1) ML for safety-critical applications in a limited field of use: Current ML methods do not yet achieve the low error rates required for safety-critical software. There is a lack of appropriate standards and development methods to demonstrate the residual risk and safety-related failure associated with ML components. An example of this is stationary applications, such as cobots.

2) ML for safety-critical applications without limitations: Compensatory measures on the system side and usage restrictions that have to be applied due to the error rates of ML functions result in prohibitive costs or limit the availability of the corresponding function. Because of this, ML methods need to be optimized in terms of domain-specific acceptance criteria and quantitatively proven. An automated, iterative approach is required to support modifications in function and the permissible range of use, as well as to lower development costs. An example of this is mobile applications, such as autonomous vehicles.

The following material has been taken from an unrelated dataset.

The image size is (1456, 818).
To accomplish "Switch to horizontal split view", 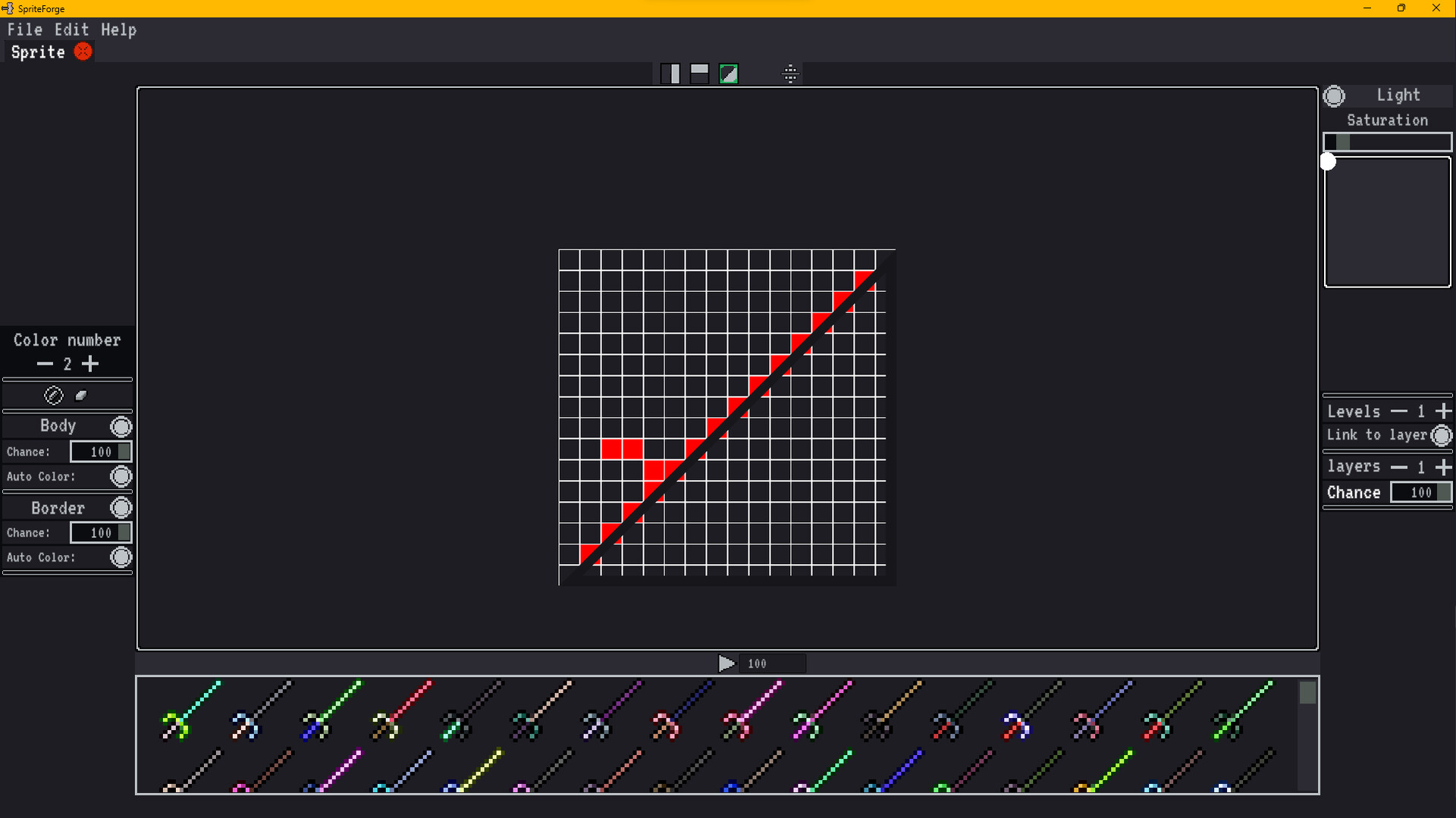I will click(x=699, y=73).
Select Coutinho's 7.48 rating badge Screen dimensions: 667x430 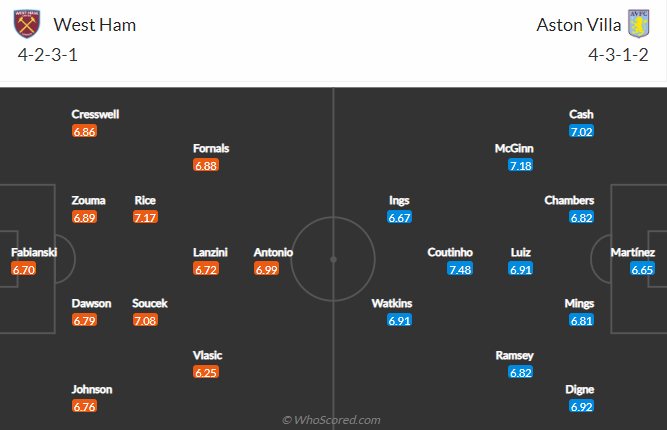point(460,269)
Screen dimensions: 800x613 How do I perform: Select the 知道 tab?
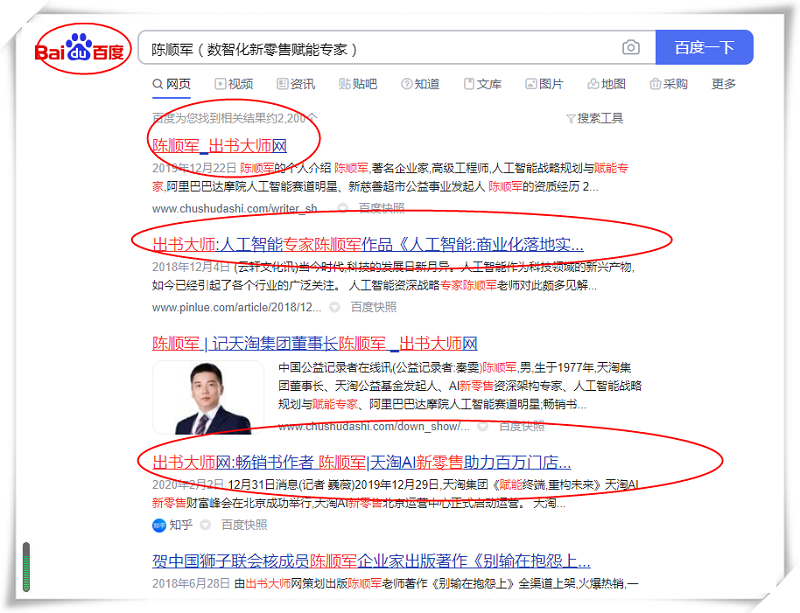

To ensure that the industrialization of ML processes can also achieve its enormous growth potential in the domains of autonomous vehicles, construction machinery and cobots in the future, the project focuses on the following innovations:

1) Demonstrating the general suitability of ML techniques to meet safety-critical requirements in the selected application domains.

2) Demonstrating how the likelihood of residual safety-related failures can be minimized by combining complementary design methods, analysis techniques, simulation-based tests, and runtime mechanisms.

3) Demonstrating that the same level of confidence can be attained in ML models in cyber-physical systems as with today's safety-critical software.